New ACP guideline on migraine prevention advises starting with monotherapy
ACP's recommendations to prevent migraines in nonpregnant adults favor metoprolol or propranolol, valproate, venlafaxine, or amitriptyline as initial therapy and reported that all treatments provide similar net clinical benefit.
To prevent episodic migraines, a new ACP guideline suggests clinicians start with monotherapy using a beta-adrenergic blocker, either metoprolol or propranolol; the antiseizure medication valproate; the serotonin and norepinephrine reuptake inhibitor venlafaxine; or the tricyclic antidepressant amitriptyline.
The guideline, which was published Feb. 4 in Annals of Internal Medicine, also suggests that patients who do not tolerate these drugs or have an inadequate response should next try monotherapy with a calcitonin gene-related peptide (CGRP) antagonist, atogepant or rimegepant, or a CGRP monoclonal antibody such as eptinezumab, erenumab, fremanezumab, or galcanezumab. Patients who still do not tolerate therapy or have inadequate response should use monotherapy with the antiseizure medication topiramate, the guideline suggested.
The guideline used economic evidence and evidence on patients' values and preferences as primary decision factors in creating the recommendations.
Costs differed substantially between drug classes with median annual costs for the first-line options ranging from $67 to $393. Median annual costs for injectable CGRP monoclonal antibodies and oral CGRP antagonists, for which there are no generics, range from $7,071 to $22,790, and there are further associated costs that the guideline did not assess, such as those associated with outpatient IV infusions.

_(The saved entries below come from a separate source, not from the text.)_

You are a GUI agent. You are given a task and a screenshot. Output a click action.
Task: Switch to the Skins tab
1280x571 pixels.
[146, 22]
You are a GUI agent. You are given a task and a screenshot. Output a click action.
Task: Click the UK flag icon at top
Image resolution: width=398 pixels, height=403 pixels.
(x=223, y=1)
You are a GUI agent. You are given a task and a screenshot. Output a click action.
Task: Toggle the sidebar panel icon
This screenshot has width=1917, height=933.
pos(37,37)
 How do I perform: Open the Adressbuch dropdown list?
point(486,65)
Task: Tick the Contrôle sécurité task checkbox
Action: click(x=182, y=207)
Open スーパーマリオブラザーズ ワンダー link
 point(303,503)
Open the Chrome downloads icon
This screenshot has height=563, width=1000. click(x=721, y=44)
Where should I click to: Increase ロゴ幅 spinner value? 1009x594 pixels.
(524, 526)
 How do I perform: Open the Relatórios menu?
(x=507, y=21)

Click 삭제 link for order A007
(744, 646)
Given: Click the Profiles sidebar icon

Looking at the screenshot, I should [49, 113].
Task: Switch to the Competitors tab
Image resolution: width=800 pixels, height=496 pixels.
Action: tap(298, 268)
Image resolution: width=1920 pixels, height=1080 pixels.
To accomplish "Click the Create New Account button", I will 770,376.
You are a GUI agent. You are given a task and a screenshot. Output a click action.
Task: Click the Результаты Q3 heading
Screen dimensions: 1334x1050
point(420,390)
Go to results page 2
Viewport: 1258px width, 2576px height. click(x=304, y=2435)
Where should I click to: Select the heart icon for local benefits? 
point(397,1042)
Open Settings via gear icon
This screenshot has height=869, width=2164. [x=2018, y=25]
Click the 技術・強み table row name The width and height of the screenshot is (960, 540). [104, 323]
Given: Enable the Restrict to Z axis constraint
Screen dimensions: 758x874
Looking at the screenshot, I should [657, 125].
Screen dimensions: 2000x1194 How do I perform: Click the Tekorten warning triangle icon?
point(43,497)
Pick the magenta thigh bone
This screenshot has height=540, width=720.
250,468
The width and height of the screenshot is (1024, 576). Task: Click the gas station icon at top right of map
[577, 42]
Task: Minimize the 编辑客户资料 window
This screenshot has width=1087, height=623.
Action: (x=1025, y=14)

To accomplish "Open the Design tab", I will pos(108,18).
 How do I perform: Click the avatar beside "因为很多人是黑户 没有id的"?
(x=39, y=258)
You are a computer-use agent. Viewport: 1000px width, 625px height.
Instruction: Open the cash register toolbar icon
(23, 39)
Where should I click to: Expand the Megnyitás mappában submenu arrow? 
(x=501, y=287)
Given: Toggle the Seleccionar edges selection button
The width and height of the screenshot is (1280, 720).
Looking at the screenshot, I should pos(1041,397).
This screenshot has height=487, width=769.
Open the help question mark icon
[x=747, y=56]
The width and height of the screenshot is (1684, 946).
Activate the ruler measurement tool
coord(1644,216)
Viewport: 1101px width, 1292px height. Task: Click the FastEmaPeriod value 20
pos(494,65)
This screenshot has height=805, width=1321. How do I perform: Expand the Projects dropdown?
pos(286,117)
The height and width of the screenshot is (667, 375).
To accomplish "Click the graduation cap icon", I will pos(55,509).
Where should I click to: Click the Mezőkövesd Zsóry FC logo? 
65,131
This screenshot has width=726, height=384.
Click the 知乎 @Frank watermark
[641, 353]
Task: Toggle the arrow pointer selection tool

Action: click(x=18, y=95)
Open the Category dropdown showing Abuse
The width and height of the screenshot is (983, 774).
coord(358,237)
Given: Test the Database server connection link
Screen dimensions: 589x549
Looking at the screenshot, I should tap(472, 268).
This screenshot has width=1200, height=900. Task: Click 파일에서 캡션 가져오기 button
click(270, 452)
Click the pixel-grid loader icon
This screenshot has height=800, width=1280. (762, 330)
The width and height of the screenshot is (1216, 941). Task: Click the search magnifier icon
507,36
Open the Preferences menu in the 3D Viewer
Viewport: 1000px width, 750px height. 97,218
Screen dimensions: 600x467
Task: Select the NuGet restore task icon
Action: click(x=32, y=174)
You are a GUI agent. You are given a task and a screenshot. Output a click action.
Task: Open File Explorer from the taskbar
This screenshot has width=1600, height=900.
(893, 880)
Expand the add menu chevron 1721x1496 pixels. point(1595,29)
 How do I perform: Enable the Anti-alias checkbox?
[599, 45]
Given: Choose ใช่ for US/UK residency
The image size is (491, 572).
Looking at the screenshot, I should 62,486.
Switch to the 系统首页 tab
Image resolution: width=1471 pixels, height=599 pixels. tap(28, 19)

An evidence review of patients' values and preferences showed that they may prioritize the effect of migraine prevention treatments over the possibility of adverse events. Duration of migraine headache and its effect on daily activities may be more important than migraine recurrence. Migraine severity may be more important than migraine frequency, and both were more important than adverse events. Route of administration of pharmacologic treatments was probably as important as their effect on migraine frequency, with patients preferring oral treatments over injectables.
The guideline emphasizes that a patient's adherence to pharmacologic treatment is crucial because improvement may occur gradually after long-term treatment for preventing episodic migraine.
The guideline also mentioned discussing lifestyle interventions, such as advising the patient to stay hydrated, maintain regular and adequate sleep and physical activity, and keep a migraine diary. Clinicians should also evaluate whether the patient is using appropriate and adequate-strength medications to treat an acute migraine headache and can recommend cognitive behavioral therapy, relaxation training, or mindfulness-based treatment, the guideline said.